Evaluate a published psychological measure for construct validity by examining what it correlates with (convergent) and what it doesn't (discriminant). Then discuss whether lab findings would replicate in field settings.
You have already learned about reliability — whether a measure produces consistent results. Validity is the next and deeper question: is the measure actually capturing what we think it is? A bathroom scale is reliable if it gives the same reading each time, but if it's miscalibrated by five kilograms, it's reliable but not valid. In psychology, the gap between "what we measured" and "what we meant to measure" is often the central methodological problem.
Construct validity is typically what researchers mean when they ask whether an instrument is valid. A psychological construct — like "working memory capacity" or "self-esteem" — is a theoretical entity we can't observe directly. We operationalize it as a set of test items or tasks, then ask whether those items track the construct faithfully. Convergent validity provides positive evidence: the instrument should correlate with other accepted measures of the same construct. Discriminant validity provides negative evidence: it should not correlate strongly with measures of different constructs. Both patterns together support the inference that the instrument is measuring the construct of interest.
Internal validity asks a different question: within a study, do the results support the causal claim? If participants who received the intervention improved more than controls, could that difference be explained by confounds (systematic differences between groups) or by the independent variable? Strong internal validity comes from random assignment, control groups, and careful experimental design. This is why reliability (from your prerequisite) matters here — an unreliable measure adds noise that makes causal detection harder.
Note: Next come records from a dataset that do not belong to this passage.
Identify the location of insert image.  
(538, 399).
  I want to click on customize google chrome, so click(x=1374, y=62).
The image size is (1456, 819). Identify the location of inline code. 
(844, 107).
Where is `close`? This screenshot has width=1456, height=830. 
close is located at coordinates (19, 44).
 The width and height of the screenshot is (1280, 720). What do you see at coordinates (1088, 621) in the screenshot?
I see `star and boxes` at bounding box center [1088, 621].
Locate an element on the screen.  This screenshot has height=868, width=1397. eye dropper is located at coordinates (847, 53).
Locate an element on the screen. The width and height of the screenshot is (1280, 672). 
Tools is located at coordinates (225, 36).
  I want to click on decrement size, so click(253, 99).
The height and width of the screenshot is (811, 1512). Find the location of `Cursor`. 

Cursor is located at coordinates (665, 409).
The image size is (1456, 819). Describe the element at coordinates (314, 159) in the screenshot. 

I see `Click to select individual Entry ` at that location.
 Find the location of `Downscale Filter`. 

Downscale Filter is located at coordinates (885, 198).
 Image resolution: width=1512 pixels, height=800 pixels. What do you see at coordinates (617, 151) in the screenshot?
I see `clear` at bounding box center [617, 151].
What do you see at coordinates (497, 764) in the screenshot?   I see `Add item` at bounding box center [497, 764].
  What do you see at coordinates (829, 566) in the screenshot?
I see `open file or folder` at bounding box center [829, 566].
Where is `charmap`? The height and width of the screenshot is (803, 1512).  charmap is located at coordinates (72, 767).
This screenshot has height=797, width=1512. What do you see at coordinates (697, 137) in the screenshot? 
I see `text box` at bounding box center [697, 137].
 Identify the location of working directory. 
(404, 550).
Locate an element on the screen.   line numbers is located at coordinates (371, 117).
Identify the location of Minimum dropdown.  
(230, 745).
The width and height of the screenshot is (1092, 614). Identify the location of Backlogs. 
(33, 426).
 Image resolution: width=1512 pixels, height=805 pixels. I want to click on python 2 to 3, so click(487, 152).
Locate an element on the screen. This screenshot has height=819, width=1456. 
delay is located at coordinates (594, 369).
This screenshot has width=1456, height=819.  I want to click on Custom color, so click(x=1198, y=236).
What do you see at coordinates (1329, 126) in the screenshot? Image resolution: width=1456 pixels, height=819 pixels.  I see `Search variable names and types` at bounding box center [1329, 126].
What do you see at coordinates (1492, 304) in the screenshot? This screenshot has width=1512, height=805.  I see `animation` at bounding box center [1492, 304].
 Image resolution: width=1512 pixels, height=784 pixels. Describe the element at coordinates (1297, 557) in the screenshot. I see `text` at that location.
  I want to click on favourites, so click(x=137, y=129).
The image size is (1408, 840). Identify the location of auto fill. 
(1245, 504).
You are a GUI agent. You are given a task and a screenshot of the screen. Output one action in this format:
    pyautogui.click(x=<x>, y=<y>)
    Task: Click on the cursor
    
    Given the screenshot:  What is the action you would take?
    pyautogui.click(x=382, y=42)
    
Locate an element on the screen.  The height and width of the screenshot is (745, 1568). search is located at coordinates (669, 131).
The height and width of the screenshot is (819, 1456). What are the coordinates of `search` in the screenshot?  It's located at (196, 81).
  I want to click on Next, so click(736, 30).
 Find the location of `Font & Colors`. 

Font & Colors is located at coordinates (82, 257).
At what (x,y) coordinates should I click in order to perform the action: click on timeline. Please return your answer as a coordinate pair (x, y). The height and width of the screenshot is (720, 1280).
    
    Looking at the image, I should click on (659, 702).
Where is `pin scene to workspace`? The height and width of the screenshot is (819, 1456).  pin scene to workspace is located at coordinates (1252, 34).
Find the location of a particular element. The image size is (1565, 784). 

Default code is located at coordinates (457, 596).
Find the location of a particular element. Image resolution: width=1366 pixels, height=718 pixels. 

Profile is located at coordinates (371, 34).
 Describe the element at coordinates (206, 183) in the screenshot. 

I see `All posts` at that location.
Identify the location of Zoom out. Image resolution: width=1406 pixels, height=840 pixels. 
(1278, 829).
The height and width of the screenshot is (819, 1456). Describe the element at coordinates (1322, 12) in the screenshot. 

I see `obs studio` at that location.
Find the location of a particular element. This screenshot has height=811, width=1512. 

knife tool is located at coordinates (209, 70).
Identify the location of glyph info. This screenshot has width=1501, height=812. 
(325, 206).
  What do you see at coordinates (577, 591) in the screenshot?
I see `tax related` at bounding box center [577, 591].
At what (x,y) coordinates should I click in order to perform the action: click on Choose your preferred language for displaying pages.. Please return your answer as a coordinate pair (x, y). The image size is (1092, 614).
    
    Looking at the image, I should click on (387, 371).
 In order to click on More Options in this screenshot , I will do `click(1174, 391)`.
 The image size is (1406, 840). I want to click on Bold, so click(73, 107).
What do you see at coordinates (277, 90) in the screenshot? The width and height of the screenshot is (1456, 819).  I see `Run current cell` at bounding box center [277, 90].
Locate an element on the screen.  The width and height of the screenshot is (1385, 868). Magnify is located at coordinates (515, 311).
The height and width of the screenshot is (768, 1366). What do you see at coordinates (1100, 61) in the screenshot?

External validity — generalizability — is often sacrificed when researchers optimize for internal validity. A tightly controlled lab paradigm that eliminates every confound may produce a real causal finding that nonetheless doesn't occur in natural settings. This tradeoff is not a flaw; it reflects the fact that different study designs answer different questions. A lab experiment establishes that an effect can happen; a field study tests whether it does happen in the wild. The two together are more powerful than either alone.
The critical insight about validity that surprises most students is that it is not a fixed property of a test but a property of a test used with a specific population for a specific purpose. A depression scale validated on U.S. adults is not automatically valid for adolescents or adults in other cultures. Measurement invariance — whether the factor structure and item relationships hold across groups — must be empirically demonstrated. This is why "the test was published and validated" does not settle questions about appropriate use; it only begins them.